IN THIS ISSUE:
? Briefing on Medicare Reform Cosponsored by Galen
? Big Business Wants Universal Coverage
? Manipulating Numbers by the Health Care Establishment
? Tufts Health Plan Committed to Consumer Driven Plan
? Boston Employers Trying Out Consumer Driven Plans
? Texas Consultants Want to Get Patients Involved
Briefing on Medicare Reform Cosponsored by Galen
There will be a Hill briefing on Monday, June 2, co-sponsored by the Galen Institute, American Enterprise Institute, and The Heritage Foundation on, “The Bottom Line on Medicare Reform: Pitfalls and Possibilities.” The speakers will include Grace-Marie Turner, Joe Antos, and Robert Moffitt from each of these organizations.
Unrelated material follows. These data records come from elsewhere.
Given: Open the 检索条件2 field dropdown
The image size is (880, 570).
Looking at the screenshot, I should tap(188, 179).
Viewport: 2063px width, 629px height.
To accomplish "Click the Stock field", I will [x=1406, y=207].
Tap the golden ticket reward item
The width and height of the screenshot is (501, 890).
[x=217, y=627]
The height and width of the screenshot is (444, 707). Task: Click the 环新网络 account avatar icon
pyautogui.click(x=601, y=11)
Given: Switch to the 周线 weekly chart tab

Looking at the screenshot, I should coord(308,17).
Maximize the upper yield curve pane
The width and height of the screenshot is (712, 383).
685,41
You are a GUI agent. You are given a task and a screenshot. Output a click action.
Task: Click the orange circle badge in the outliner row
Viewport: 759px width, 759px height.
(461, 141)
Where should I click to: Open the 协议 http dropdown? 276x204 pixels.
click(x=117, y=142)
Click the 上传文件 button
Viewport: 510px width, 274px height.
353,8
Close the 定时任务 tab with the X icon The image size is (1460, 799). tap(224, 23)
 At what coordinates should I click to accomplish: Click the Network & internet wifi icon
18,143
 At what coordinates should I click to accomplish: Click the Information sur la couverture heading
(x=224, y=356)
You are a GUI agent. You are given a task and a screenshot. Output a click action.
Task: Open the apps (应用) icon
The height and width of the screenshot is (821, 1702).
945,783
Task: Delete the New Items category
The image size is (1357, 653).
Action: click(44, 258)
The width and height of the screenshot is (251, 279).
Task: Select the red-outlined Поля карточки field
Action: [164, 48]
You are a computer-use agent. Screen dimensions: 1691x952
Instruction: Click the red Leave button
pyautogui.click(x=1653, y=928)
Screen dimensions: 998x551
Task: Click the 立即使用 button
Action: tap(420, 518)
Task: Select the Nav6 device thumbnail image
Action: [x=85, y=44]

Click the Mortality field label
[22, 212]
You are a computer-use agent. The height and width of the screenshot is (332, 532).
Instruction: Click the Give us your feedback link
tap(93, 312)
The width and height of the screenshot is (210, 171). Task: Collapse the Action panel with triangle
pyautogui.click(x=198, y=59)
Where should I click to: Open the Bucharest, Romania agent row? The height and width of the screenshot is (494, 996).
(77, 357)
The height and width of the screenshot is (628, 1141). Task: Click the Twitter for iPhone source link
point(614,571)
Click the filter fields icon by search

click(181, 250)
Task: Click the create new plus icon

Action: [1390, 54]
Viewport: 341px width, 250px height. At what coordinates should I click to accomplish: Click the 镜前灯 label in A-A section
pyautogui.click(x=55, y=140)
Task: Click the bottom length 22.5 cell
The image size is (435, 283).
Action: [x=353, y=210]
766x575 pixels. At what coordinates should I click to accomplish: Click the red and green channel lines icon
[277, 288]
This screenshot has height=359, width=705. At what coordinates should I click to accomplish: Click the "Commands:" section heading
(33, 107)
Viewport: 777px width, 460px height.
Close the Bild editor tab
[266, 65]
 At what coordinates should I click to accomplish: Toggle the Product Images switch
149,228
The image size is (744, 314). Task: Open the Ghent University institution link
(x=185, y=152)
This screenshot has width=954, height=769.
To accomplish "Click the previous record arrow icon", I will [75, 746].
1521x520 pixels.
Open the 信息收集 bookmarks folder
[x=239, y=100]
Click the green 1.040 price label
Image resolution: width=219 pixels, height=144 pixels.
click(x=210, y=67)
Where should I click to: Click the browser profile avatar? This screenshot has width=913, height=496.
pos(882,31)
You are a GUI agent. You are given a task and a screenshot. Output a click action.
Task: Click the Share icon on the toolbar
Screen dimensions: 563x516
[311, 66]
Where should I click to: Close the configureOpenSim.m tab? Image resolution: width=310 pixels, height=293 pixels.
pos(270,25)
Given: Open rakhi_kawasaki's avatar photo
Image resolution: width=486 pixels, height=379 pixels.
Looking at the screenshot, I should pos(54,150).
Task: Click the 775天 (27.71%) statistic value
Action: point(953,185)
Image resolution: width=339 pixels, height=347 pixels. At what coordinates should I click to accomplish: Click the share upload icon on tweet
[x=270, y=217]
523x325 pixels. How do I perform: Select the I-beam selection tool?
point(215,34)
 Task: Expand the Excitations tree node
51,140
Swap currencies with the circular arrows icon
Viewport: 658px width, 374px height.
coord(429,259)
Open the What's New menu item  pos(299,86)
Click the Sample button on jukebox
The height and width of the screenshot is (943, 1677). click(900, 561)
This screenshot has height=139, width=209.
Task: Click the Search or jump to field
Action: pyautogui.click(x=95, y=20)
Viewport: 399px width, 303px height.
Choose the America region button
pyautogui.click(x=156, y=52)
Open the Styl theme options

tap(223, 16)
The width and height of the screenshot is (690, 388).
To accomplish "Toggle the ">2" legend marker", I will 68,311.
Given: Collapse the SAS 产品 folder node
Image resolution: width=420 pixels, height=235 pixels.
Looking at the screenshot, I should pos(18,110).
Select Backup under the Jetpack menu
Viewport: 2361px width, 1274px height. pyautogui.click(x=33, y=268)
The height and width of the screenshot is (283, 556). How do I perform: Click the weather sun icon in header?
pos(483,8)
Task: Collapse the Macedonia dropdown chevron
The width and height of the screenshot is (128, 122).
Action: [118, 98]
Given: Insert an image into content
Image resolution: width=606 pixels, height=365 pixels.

The briefing will also feature the release of a new joint statement from members of the Consensus Group on shared principles for adding prescription drug benefits to Medicare. The briefing will be in Room B-339 of the Rayburn House Office Building starting at noon. Lunch will be provided. To register, please contact: http://www.heritage.org/customcf/rsvp/index.cfm?EventID=ev060203a&EventDate=2003-06-02&EventTitle=GRMedicareReform
Big Business Wants Universal Coverage
Kent Hoover had an article in a number of local “Business Journals” headlined “Big Businesses Call for Universal Health Care Coverage.” The article says the National Coalition on Health Care is predicting “the average premium for family coverage in employer-sponsored plans will reach $14,545 in 2006,” and the numbers of uninsured will be 54 million by then. SBC president Bill Daley is quoted as saying, “The present course we are following is unsustainable.” The article notes that though the group hasn’t settled on prescriptions, it has agreed on five principles:
– Health Insurance For All
– Improved Quality of Care
– Controlling Total System Costs and Stopping Cost Shifting
– Creating a More Viable and Equitable Mechanism for Financing, and
– Simplified Administration
While the prescriptions have not been specified, the article provides a hint in the form of a quote from Dick Baird, the CEO of Dutch-owned Giant Foods. He says, “All we ask for, and what we need, is a ‘level playing field’ where every employer pays their fair share, and where a company’s competitive advantage is achieved by means other than avoiding the provision of medical care coverage and shifting the costs towards those companies who do provide that coverage.” Translation – “We’ve caved in to union demands for ever-richer benefits for decades, so now we want the government to mandate the same burden on our competitors.”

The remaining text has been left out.